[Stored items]

————

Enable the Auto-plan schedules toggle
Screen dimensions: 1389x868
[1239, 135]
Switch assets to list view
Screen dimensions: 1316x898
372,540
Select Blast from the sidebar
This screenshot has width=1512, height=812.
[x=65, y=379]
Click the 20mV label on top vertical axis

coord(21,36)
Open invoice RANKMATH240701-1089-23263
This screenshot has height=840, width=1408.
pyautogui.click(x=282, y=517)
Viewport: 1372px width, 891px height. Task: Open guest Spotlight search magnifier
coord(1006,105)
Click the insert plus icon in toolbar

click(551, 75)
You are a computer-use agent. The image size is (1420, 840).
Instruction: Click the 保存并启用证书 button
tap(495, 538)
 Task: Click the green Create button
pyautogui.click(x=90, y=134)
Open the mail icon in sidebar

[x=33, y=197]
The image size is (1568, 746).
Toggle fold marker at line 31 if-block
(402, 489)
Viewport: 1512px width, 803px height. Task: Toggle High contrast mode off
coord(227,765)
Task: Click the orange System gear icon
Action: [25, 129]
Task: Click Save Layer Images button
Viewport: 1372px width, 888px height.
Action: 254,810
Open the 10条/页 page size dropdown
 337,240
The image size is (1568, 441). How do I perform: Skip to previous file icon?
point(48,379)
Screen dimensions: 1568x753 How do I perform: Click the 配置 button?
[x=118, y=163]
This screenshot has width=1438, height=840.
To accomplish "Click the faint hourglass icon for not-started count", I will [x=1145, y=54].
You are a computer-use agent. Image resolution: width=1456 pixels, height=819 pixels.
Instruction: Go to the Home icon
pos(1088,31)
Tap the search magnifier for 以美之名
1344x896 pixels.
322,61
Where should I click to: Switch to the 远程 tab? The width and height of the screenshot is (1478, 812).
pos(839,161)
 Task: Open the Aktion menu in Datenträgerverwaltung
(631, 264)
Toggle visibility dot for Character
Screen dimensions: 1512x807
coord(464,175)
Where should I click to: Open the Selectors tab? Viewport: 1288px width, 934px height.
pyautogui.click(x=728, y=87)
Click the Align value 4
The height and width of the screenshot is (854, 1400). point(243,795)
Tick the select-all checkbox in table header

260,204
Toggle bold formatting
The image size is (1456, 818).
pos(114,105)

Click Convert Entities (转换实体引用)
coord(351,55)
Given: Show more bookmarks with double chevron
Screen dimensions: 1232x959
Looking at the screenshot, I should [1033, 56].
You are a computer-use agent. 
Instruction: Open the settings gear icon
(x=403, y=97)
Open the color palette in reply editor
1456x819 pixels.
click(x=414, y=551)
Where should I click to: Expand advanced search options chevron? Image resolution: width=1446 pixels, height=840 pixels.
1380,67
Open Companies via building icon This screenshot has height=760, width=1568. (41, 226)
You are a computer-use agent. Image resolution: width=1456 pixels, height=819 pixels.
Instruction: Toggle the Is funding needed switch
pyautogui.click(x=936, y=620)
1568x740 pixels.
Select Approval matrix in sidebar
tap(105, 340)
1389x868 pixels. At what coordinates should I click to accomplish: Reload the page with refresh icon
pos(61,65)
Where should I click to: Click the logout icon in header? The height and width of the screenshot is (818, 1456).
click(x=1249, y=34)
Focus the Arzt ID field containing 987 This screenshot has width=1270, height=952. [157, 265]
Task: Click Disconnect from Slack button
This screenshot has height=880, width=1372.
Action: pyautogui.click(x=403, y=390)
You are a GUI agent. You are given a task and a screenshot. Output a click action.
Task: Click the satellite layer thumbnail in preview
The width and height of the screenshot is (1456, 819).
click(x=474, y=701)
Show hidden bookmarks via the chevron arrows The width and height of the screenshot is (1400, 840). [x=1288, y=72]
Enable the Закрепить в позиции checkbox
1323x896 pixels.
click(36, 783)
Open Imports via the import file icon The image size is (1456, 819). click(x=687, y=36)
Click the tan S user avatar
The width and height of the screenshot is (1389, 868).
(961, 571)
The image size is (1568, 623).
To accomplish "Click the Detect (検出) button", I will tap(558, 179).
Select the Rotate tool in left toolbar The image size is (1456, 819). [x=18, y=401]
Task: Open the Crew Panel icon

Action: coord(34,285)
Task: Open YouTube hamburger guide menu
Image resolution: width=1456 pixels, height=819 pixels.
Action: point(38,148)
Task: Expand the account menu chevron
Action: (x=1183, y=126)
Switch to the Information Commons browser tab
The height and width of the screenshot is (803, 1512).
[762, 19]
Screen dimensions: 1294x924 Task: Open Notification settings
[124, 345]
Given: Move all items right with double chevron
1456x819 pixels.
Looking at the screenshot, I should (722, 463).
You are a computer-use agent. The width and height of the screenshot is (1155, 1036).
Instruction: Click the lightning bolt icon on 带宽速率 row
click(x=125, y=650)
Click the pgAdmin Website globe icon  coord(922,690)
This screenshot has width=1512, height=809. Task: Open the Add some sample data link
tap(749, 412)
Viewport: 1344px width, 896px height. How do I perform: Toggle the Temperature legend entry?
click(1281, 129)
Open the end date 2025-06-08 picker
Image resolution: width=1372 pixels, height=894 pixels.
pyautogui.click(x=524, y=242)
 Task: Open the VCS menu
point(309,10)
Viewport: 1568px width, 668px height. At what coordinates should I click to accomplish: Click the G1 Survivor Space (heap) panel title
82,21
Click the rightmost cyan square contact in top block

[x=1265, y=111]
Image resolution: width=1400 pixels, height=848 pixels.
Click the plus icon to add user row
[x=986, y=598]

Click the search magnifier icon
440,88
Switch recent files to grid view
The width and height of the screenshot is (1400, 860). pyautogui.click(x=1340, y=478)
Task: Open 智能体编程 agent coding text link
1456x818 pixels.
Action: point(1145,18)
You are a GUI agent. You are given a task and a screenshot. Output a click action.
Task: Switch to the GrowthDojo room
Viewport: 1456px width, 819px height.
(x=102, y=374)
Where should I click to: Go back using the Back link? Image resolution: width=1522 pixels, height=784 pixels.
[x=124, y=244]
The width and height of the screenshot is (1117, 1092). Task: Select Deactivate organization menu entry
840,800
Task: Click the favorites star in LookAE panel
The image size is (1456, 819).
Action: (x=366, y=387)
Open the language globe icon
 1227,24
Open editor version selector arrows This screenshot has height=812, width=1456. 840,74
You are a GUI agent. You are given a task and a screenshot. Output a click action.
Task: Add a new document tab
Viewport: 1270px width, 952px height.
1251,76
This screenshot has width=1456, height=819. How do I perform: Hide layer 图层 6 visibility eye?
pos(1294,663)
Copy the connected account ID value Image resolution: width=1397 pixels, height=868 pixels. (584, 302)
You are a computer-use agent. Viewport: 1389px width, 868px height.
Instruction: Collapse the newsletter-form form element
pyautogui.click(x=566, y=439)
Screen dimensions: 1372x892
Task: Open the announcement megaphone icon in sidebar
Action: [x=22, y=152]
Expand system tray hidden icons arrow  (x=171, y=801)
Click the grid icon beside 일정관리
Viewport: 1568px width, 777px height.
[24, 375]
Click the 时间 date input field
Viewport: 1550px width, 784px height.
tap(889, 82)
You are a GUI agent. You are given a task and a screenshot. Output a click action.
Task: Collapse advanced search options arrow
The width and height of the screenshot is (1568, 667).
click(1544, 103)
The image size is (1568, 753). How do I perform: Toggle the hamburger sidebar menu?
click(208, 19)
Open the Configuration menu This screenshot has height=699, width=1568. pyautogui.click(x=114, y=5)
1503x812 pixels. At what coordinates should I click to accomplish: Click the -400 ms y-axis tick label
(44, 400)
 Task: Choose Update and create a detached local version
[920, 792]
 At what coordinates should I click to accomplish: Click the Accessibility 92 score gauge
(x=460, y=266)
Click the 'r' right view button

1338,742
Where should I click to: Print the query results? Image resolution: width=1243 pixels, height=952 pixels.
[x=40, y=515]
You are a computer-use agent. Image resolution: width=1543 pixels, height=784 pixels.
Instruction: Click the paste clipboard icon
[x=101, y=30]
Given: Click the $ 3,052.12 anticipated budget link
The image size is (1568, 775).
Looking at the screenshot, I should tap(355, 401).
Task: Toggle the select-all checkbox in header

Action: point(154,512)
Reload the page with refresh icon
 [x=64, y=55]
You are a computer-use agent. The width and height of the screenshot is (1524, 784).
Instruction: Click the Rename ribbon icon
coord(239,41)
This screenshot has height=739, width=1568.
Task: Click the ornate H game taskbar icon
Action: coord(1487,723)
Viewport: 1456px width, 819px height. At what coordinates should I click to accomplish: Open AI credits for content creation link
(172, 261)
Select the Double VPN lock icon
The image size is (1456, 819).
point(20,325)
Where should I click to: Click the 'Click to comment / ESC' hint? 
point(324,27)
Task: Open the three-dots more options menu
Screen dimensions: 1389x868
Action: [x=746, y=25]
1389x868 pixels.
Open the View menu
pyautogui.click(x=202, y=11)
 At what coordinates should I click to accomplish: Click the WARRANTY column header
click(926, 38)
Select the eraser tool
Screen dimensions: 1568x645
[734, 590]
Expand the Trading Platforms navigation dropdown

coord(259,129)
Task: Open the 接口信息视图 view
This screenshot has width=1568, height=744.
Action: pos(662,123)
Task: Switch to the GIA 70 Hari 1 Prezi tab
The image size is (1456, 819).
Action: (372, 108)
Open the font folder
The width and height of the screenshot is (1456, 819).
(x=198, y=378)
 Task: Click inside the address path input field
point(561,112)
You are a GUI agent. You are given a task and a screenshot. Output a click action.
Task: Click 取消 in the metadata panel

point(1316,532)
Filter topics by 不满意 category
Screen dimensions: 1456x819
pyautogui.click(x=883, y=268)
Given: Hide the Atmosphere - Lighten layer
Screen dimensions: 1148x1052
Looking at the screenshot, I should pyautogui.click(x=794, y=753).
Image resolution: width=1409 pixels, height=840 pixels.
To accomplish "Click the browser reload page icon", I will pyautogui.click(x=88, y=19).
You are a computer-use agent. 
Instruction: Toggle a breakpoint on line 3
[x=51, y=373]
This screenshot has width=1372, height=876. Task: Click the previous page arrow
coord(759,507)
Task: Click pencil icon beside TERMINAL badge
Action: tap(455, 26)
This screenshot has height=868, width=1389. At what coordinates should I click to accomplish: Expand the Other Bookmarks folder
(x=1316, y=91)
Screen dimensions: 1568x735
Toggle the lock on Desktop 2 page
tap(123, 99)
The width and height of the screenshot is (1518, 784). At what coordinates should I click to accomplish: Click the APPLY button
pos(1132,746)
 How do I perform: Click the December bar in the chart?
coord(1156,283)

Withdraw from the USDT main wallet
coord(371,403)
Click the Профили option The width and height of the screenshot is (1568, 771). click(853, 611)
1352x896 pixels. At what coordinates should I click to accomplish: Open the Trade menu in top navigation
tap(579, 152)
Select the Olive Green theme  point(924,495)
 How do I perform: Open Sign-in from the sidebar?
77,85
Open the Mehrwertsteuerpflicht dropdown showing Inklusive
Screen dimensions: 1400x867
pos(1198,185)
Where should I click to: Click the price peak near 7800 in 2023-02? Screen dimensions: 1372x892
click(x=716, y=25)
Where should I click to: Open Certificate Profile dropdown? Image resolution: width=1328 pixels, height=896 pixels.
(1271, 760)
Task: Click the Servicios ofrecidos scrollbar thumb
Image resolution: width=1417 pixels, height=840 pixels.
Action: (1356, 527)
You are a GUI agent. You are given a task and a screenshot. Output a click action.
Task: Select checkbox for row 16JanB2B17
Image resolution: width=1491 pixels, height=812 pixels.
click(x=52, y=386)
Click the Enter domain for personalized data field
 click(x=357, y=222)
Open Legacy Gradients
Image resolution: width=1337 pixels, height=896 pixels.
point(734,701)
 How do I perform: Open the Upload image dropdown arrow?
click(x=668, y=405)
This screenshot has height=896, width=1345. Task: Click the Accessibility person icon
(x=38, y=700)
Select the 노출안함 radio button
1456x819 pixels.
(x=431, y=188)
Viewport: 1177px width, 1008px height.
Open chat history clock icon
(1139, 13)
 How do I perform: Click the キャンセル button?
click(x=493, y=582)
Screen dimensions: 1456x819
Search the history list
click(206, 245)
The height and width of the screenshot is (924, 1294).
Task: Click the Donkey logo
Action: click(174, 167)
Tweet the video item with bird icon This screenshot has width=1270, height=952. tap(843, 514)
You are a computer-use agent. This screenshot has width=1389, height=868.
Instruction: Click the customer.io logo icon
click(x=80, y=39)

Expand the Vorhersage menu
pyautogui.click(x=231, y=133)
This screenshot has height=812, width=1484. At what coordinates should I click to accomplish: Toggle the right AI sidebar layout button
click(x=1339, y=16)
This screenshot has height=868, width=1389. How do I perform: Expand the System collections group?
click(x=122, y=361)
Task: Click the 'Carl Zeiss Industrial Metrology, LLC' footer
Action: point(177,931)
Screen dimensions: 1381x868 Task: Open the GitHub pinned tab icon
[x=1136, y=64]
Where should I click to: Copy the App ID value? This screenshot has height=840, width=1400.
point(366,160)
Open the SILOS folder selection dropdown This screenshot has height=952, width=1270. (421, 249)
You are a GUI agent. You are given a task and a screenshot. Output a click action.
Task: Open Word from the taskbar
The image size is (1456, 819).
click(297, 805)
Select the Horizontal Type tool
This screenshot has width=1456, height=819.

————

▶ **Work instructions**
Only the lines above from the one with "You are a computer-use agent. Viewport: 1389px" up to and including the one with "Given: Click the" should be repeated, exactly as written.

▶ **Solution for this problem**
You are a computer-use agent. Viewport: 1389px width, 868px height.
Instruction: Collapse the newsletter-form form element
pyautogui.click(x=566, y=439)
Screen dimensions: 1372x892
Task: Open the announcement megaphone icon in sidebar
Action: [x=22, y=152]
Expand system tray hidden icons arrow  (x=171, y=801)
Click the grid icon beside 일정관리
Viewport: 1568px width, 777px height.
[24, 375]
Click the 时间 date input field
Viewport: 1550px width, 784px height.
tap(889, 82)
You are a GUI agent. You are given a task and a screenshot. Output a click action.
Task: Collapse advanced search options arrow
The width and height of the screenshot is (1568, 667).
click(1544, 103)
The image size is (1568, 753). How do I perform: Toggle the hamburger sidebar menu?
click(208, 19)
Open the Configuration menu This screenshot has height=699, width=1568. pyautogui.click(x=114, y=5)
1503x812 pixels. At what coordinates should I click to accomplish: Click the -400 ms y-axis tick label
(44, 400)
 Task: Choose Update and create a detached local version
[920, 792]
 At what coordinates should I click to accomplish: Click the Accessibility 92 score gauge
(x=460, y=266)
Click the 'r' right view button

1338,742
Where should I click to: Print the query results? Image resolution: width=1243 pixels, height=952 pixels.
[x=40, y=515]
You are a computer-use agent. Image resolution: width=1543 pixels, height=784 pixels.
Instruction: Click the paste clipboard icon
[x=101, y=30]
Given: Click the $ 3,052.12 anticipated budget link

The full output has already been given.